Ia duduk di alun-alun kota, pandangannya luas kecakrawala, melang-lang buana mencari gurat-gurat cerita, menerobos norma pada penjara wanita, ranum bisu menjadi tawarnya menikmati segala yang ada, dinding trotoar jadikan hempas lelah dari langkahnya.
Ia berwajah sendu, senyumnya menjadi tabik setiap orang yang ingin ia ajak bicara, suaranya yang lembut menjadi sambut dalam kabut. Sesekali ia memesan kopi untuk mencairkan narasi pada orang yang ia temui
Pun juga malam ini. Si puan menyingkap malam demi kepuasaan dalam keingintahuan...
Seperti malam pada kebiasaan, si puan buaskan pandangan, tak hiraukan pekikikan angin yang mulai kian dingin, dalam kesendirian ia asyik pada lamunan. Banyak mobil bersuara bising dari mesin, asongan berkeliling dengan banyak tawaran. Di alun-alun kota ini tak pernah sepi manusia berdatangan. Namun lamunnya asyik tampa penghirauan.
tetap pada terawang ia heningkan segala pemikiran,,, ah!... dia memang puan jalang penyuka malam... malam dengan temaram yang guratkan resam dalam laku diam.
“kak samirah!!....” dari jauh seorang gadis kecil berlari menghampiri, umurnya sekitar 11 tahun. rambutnya merumbai tersibak angin malam. Kaki-kaki kecil itu melayang ringan menapakaki bumi dengan kaki tampa alas. Sampai disamping sang puan, anak gadis duduk di samping tampa di persilahkan.
“Hai wi!... (sang puan tersenyum bukakan keramahan)
“kak samirah masih sering kesini?!”
“masih. kamu tengah malam begini belum tidur? Tak di cari ibumu?”

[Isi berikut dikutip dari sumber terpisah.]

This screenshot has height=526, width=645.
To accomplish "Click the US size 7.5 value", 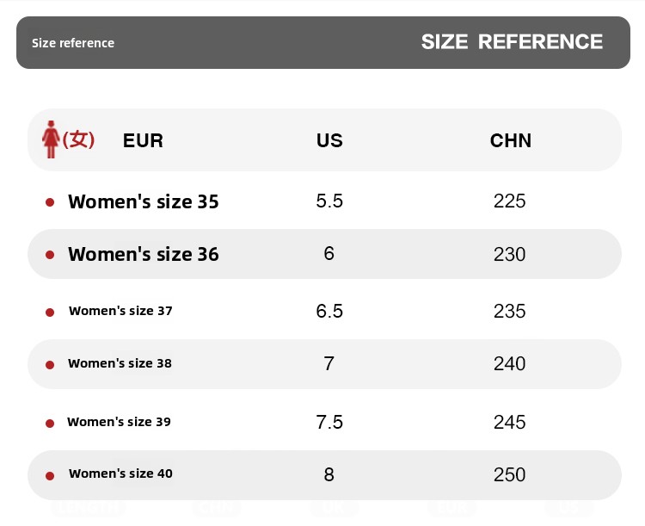I will coord(329,422).
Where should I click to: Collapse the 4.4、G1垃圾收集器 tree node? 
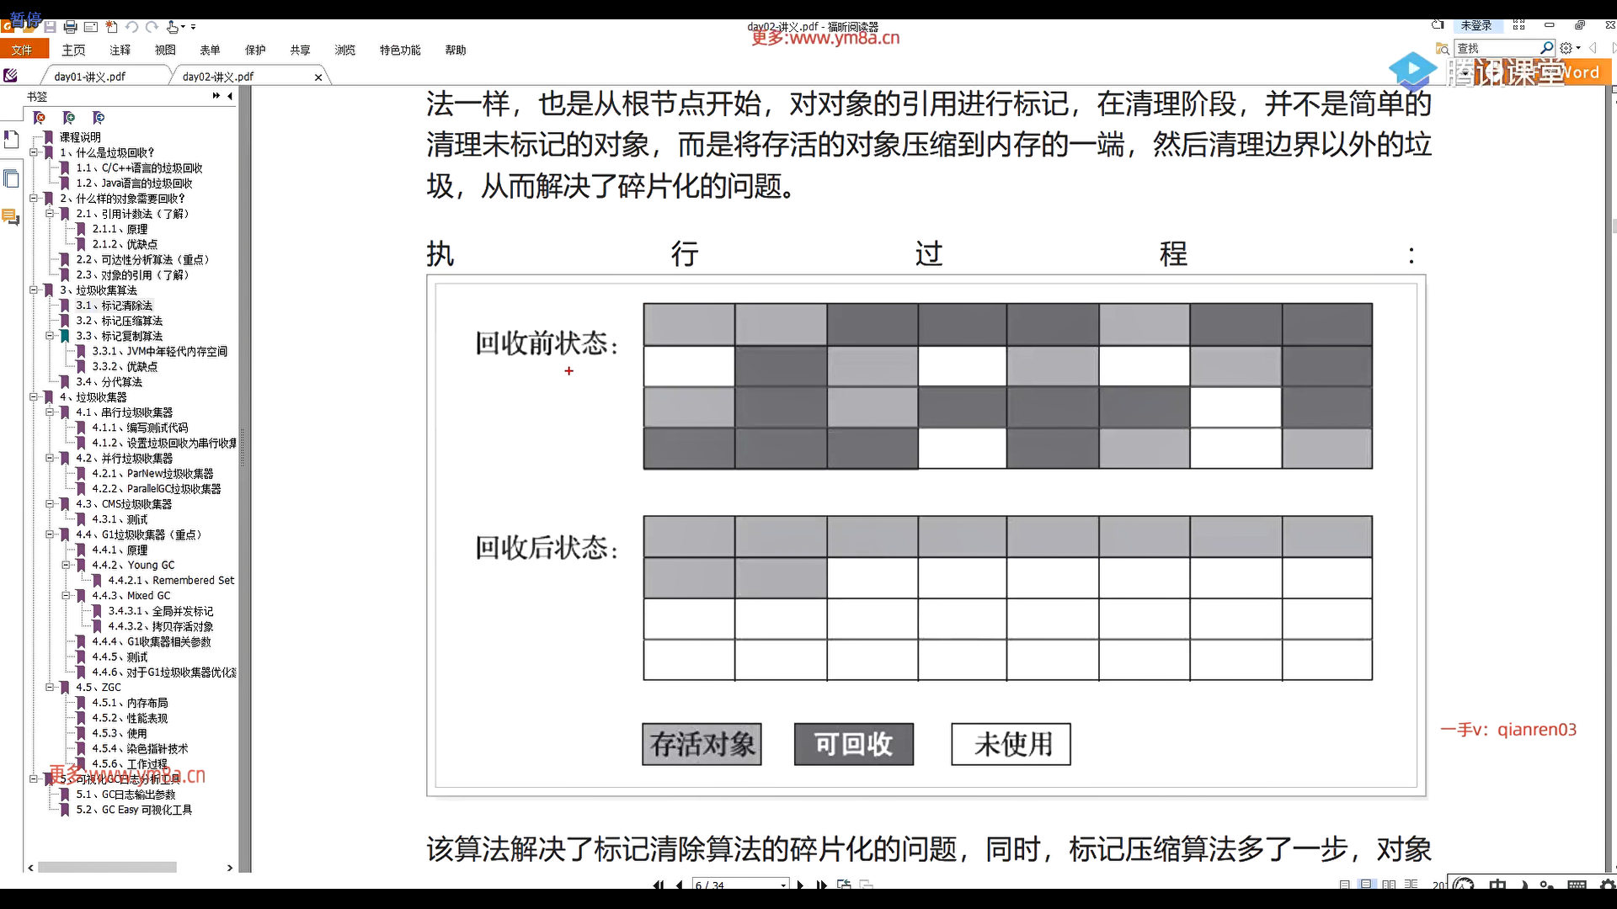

Anak gadis itu tersnyum,,,, manis, amat sangat manis, matanya menatap lekat kearah sang puan, ada yang tersembunyi. Namun tak ingin di ungkapnya, ada rasa yang ingin di kasihi namun tak ingin berbagi. Ada kedewasaan dalam tubuh mungil itu. Ada kedewasaan yang di paksakan. Kedua bola mata yang keci kembali ia hempaskan pada keramaian. Dari temaram lampu kota wajah itu sendu dalam renungnya pikirannya , jauh ke cakrawala, batinya seolah merapal banyak hal.
“ibu sedang pergi... dewi bangun tidur ka, di rumah sepi tak ada siapa-siapa. Jadi dewi keluar kesini untuk mencari teman ngobrol. Untung ketemu kak samirah”
“kamu kan tau kak samirah sering sekali menghabiskan malam disini, kamu tak sekolah besok pagi?”
“sekolah ka, tapi dewi tak mau kesekolah... besok pengambilan raport, jadi kesekolah harus di sertai dengan ibu. Tapi ibu pasti tak bisa, karena ibu akan bangun siang dan tak sempat mengantarkanku ke sekolah”
“bagaimana kalau kak samirah mengantarkan dewi besok mengambil raport?”
“beneran ka?!”
“iya”
Gadis kecil itu terlihat sangat senang sekali, perbincangan itu ia lanjutkan dengan memburu cerita tentang segala hal, segal hal tentang petualangan bermainnya dengan sang ibu, tentang bagaimana jelajahi waktu dengan sang ibu, segal hal yang menurut ia menggembirakan. Sang puan tlusuri ranum manis si gadis kecil, dari cara ungkapnya selallu menggurat rasa yang tersembunyi, sang puan tau, si gadis merasa sepi. Ia selalu bercerita ibu dan terus menerus tentang ibu. Dari awal kenal di alun-alun kota ini, sampai detik yang ia perbincangkanpun selalu kata ibu.
“ibumu baik ya.... dia sayang sekali terhadapmu, tapi kenapa tak bercerita tentang temanmu, tentang teman di sekolahmu mungkin”
Sang anak diam, dia seolah berpikir menyusun kata, kata mana yang ia akan pilih. Kata mana yang ia ingin luncurkan dari bibir kecil manisnya, tapi entah kenapa dia tetap diam,,, hingga tak ada yang benar-benar keluar dari bibir itu.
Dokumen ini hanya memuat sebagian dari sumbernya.